Our Application Utilization was a very high 46.90% – among the highest of any submission with RAID10 (and among the highest overall, only Data ONTAP submissions can go higher due to RAID-DP).
We did almost completely fill up the resulting RAID10 space, to show that the system’s performance is unaffected when very full. However, Application Utilization is the only metric that really shows how much of the total possible raw capacity the benchmark actually used and signifies how space-efficient the storage was.

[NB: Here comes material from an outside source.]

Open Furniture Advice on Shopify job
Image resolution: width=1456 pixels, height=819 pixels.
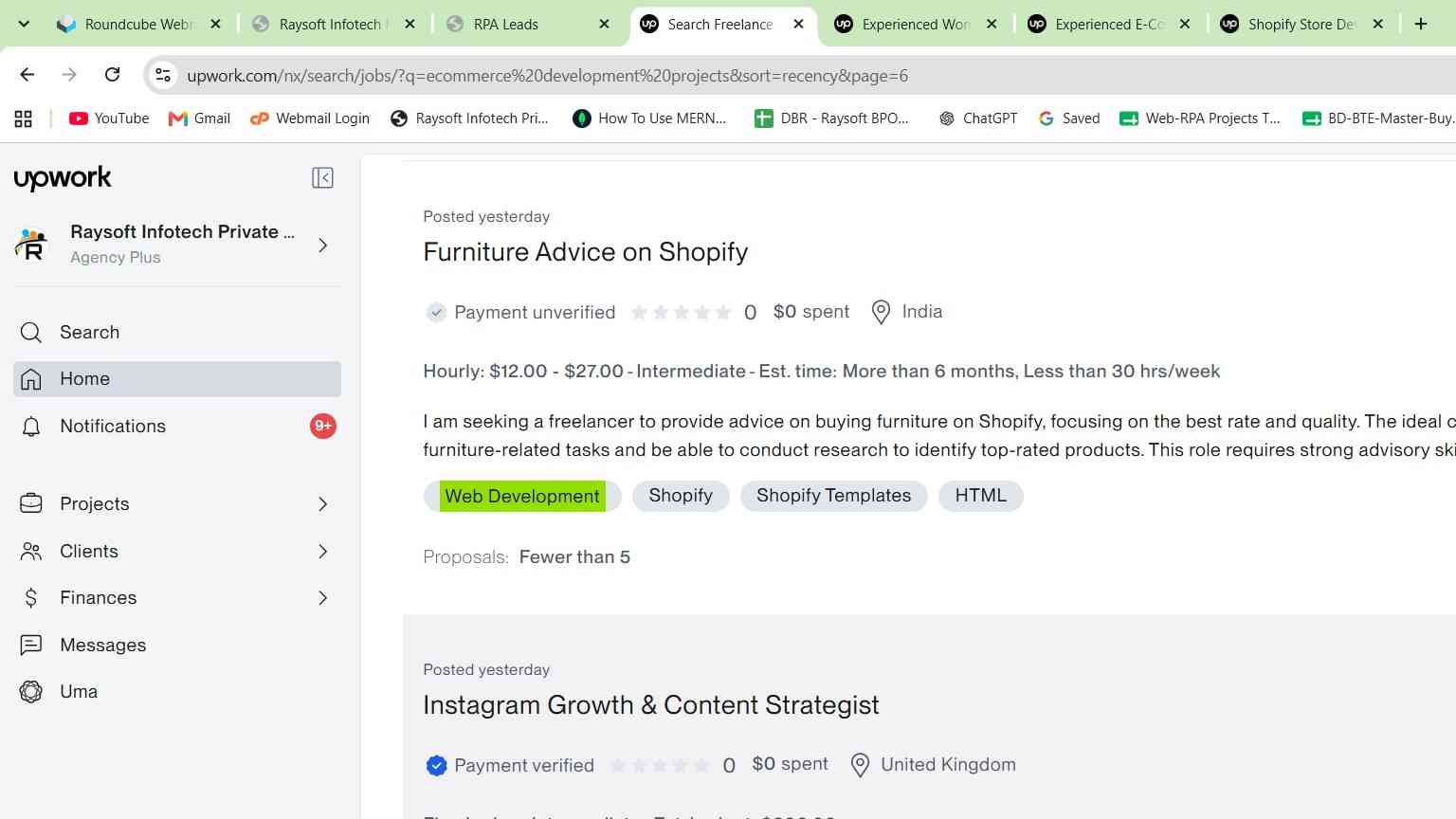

Otherwise, someone could do quadruple mirroring of 100TB, fill up the resulting 25TB to 100%, and call that 100% efficient… when in fact it only consumed 25%
It is important to note there was no compression or deduplication enabled by any vendor since it is not allowed by the current version of the benchmark.
Compared to other vendors
I wanted to show a comparison between the SPC-1 Top Ten Price-Performance results both in absolute terms and also normalized around 500 microsecond latency to illustrate the fact that very low latency with great performance is still possible at a compelling price point with this solution.
Here are the Top Ten Price-Performance systems as of Jan 27, 2015, with SPC-1 Results links if you want to look at things in detail:
- Kaminario K2-D
- NetApp EF560
- Huawei OceanStor Dorado 2100 G2
- HP 3PAR STORESERV 7400
- DELL STORAGE SC4020
- FUJITSU ETERNUS DX200 S3
- Kaminario K2 (28 nodes)
- Huawei OCEANSTOR Dorado 5100
- Huawei OCEANSTOR Dorado 2100
- FUJITSU ETERNUS DX100 S3
I will show columns that explain the results of each vendor around 500 microseconds, plus how changing the latency target affects SPC-1 IOPS and also how it affects $/SPC1-IOPS.

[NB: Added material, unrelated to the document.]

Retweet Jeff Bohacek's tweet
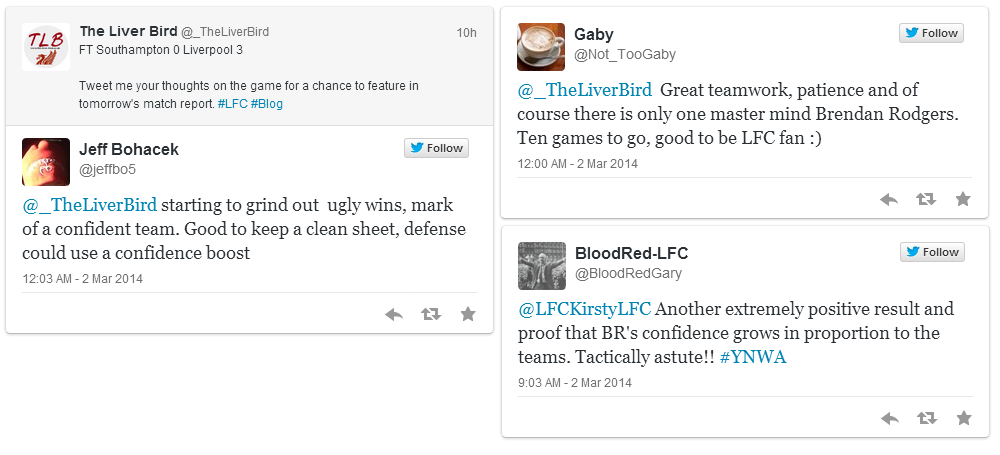The width and height of the screenshot is (1000, 455). (x=431, y=314)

The way you determine that lower latency point is by looking at the graph that shows latency vs SPC-1 IOPS and finding the load point closest to 500 microseconds. Let’s pick Kaminario’s K2 so you learn what to look for:
Notice how the SPC-1 IOPS around half a millisecond is about 10x slower than the performance around 3ms latency. The system picks up after that very rapidly, but if your requirements are for latency to not exceed 500 microseconds, you will be better off spending your money elsewhere (indeed, a very high profile client asked us for 400 microsecond max response from the older-gen EF systems for their Oracle DBs – this is actually very realistic for many market segments).
Here’s the table with all this analysis done for you. BTW, the adjusted $/SPC-1 IOPS is simply calculated by dividing system price by the adjusted SPC-1 IOPS at the 500 microsecond point.
What do the results show?
As submitted, the EF560 is #2 in the Price-Performance ranking, behind an all-DRAM array. Interestingly, once adjusted for latency around 500 microseconds, the price/performance of the EF560 is far ahead of anything else on the chart (plus, DRAM arrays are severely limited when it comes to capacity scalability).

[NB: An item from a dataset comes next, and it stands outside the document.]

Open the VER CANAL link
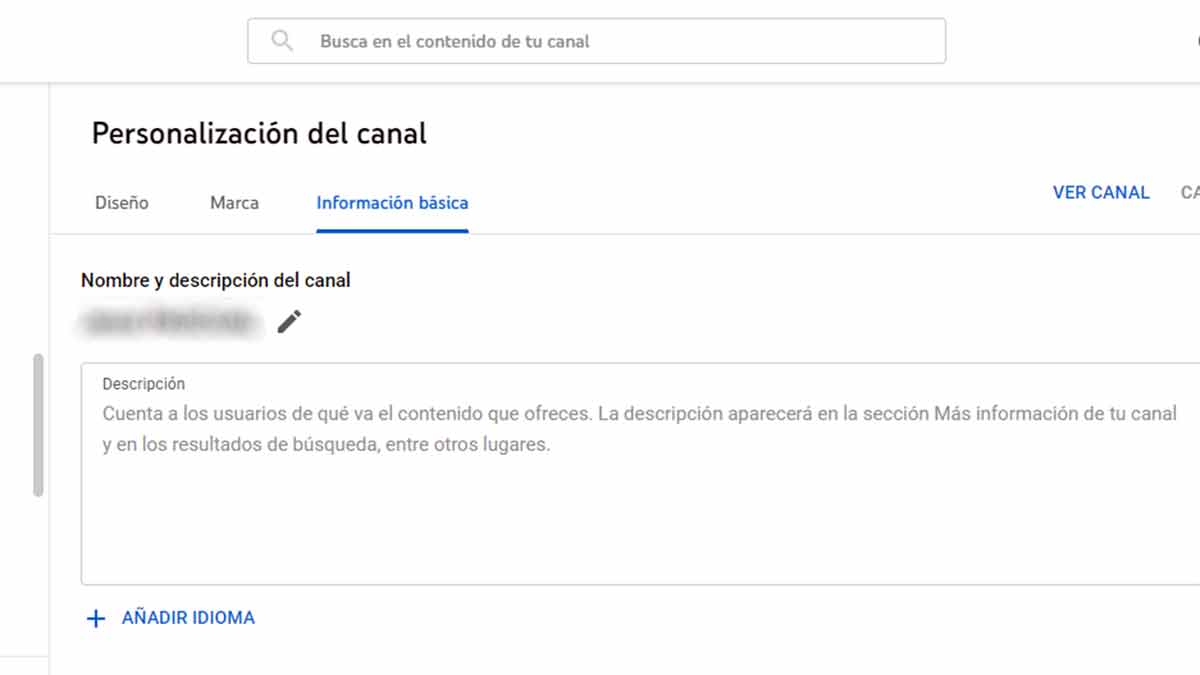This screenshot has width=1200, height=675. coord(1101,193)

Note that some vendors have discounted pricing and some not, always check the SPC-1 report for the prices (for example, Fujitsu has 30% discounts showing in the reports, Dell 48%, HP 45%). Our price-performance is even better than shown in the chart once you adjust for discounts.
Another interesting observation is the effects of longer path length on some platforms – for instance, Dell’s lowest reported latency is 0.72ms at a mere 10,599.32 SPC-1 IOPS. Clearly, that is not a system geared towards high performance at very low latency.
The LRT (Least Response Time) we submitted for the EF560 was a tiny 0.18ms (180 microseconds) at 24,501.04 SPC-1 IOPS. This is the lowest LRT anyone has ever posted on any array for the SPC-1 benchmark.
Clearly we are doing something right
If your storage needs require very low latency coupled with very high reliability, the EF560 would be an ideal candidate. In addition, the footprint of the system is extremely compact, the SPC-1 results shown are with just a 2U EF560 and 24x 400GB SSDs.